При слове «семья», Говард, бывший одиночка, сильнее стиснул невесту в объятиях.
Было лето 1965.
Никого не было счастливее их.
***
Месяц спустя Сара в первый и последний для себя раз надела подвенечное платье. И замерла перед зеркалом, оглядывая себя с единственной мыслью: «Уже сегодня!»…
Девушка не спала ночь, и непонятно что удержало её от желания вскочить с постели и метаться по комнате до рассвета. Она ворочалась, то накрывалась жарким одеялом с головой, то откидывала его, ненавистное.
Горло её, пересохшее, словно Сахара, требовало воды, но не принимало её, подступающую к кадыку рвотой.
За сутки до полнейшего счастья она думала, уж не умирает ли! А потом думала, что это было бы очень обидно —умереть, когда сильнее, чем раньше, хочешь жить!..
***
Длинная дорога к алтарю то ещё испытание и мука! Но её ждала величайшая награда, большой подарок! Она знала, всё будет хорошо…
Узкий проход между рядами скамей в церкви, казался тоннелем в законные объятия любимого, который теперь будет носить статус её мужа, и она сама станет женой.
Она не боялась уйти из родительского дома, зная, что Эрик не потребует от неё ничего, что было бы выше её сил, печальней самого безнадежного предприятия, самой хрупкой идеи. Она не боялась принять новую себя, когда бы то не начало происходить. Всё, что ей дарует её новое положение, она сейчас у алтаря приемлет, сделает своей новой целью, слоганом, фетишем, возрадуется этому. Не потому, что должна, но потому то желает…
Он меня любит! И это – всё…
Было немного гостей с её стороны, и совсем никого – с его. Да и какая разница?! Главное для Эрика – видеть Сару, главное для неё – Боже, помоги! – не споткнуться, следуя к алтарю, где он замер без движения рядом со святым отцом, замер, очарованный ею и её красотой.
Нет, конечно, это не главное! Она пошутила, и ей нечего было бояться. К алтарю её сопровождал стареющий, но ещё сильный мужчина, первый что держал её на руках, поддерживал всегда и теперь на столь важной дороге, дороге к обретению самой себя.
Эрик ждал невесту у алтаря, и припоминал все моменты своей жизни, думая о том, что вряд ли всё когда – то было лучше, чем сейчас. Глядя на Сару, забавно путающуюся в подоле красивейшего белоснежного платья, спешащую к нему, небывало окрылённую приятными мыслями о предстоящем таинстве наречения. Она стремилась к нему, он —к ней, и не было уже преград, а может, они не встретили не одной? Что ж, судьба, как никогда, к нему благоволит!

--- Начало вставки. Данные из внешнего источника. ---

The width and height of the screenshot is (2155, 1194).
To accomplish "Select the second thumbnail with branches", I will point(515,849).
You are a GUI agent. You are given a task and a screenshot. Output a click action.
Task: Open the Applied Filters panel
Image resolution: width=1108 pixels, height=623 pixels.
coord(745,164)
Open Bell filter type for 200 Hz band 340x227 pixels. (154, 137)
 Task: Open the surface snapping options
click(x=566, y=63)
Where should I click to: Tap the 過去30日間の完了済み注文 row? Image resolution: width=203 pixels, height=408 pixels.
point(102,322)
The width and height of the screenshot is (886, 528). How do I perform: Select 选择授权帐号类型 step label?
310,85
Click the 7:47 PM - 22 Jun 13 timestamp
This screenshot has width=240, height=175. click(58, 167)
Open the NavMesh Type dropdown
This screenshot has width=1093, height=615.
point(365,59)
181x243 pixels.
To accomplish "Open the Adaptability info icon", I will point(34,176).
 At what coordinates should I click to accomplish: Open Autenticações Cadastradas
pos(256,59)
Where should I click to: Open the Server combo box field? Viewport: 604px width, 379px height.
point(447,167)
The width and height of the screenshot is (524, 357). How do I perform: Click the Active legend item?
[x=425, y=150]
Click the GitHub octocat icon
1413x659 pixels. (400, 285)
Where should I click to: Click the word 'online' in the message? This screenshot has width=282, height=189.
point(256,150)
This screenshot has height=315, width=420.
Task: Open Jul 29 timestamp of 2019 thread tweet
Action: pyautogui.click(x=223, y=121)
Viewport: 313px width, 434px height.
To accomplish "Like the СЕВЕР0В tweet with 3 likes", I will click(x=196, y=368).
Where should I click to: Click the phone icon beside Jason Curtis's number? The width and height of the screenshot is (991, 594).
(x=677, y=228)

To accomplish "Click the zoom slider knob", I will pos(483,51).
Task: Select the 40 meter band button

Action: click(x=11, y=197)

Прекрасная, Сара —всё о чём он всегда мечтал, словно ангел в обличье девушки. И её, эту девушку-ангела, стоило и хотелось ждать. Хоть веками…
***
Неустанные речи священника и гул в собственных сердцах было всем, что они слышали, держась за руки. Видели пропасть там, где на скамьях должны были сидеть их гости. Мир исчез, а они остались вдвоём на единственном оставшемся клочке того, что чудом не обратилось в хаос.
Их новый мир, только создаваемый, вмещал в себя не так уж много: улыбку Эрика, красивое лицо Сары, её дрожащие пальчики, отражения друг друга в глазах, а потом не первый, но первый поцелуй.
Отсчёт лет семьи Говард начался 15 июля 1965 года.
Глава 3.
Руины.
5 марта 1966.
Это место встречало неласково, но открывало безмолвные объятия забвения.
Эрик под руку с женой шёл за гробом в числе тех, кто был и будет до своего конца семьёй умершего ребёнка. Он любил мальчика, как и его жена, а, может быть, именно благодаря её любви. У них ведь одинаковые вкусы и одни и те же привязанности.
У них теперь одна и та же боль.
И не намётанным взглядом, не зная, что так может быть, он понимал, что вместе с похоронами сына вершатся в семье Калеба Хауарда похороны чего – то ещё, чему тоже не будет воскрешения. Он от всей души надеялся, что интуиция впервые обманывает его…
А потом потекло время, и Хауарды действительно расстались, отдалились, распались во всех смыслах. Эти люди стали не нужны друг другу, больны каждый своей болезнью, удручаемы разной болью.
А он тогда смотрел на Сару, пылая любовью, и получая то же взамен.
***
Любовь бесконечная…
И то, что она дает необходимо тогда, когда ты получаешь дар.
Сара сидела в гостиной того дома, который единственно почитала теперь родным, их с Эриком супружеским гнездом. Предместье Ливерпуля. Муж принёс ей чаю, и принялся разводить огонь в маленьком, но уютном камине. Отпивая из чашки, она видела его спину, следила за движениями:
– Мне так нравится, когда ты такой!
– По-моему, я всегда такой, любимая! Если ты, конечно, имела в виду надежность и хозяйственность?!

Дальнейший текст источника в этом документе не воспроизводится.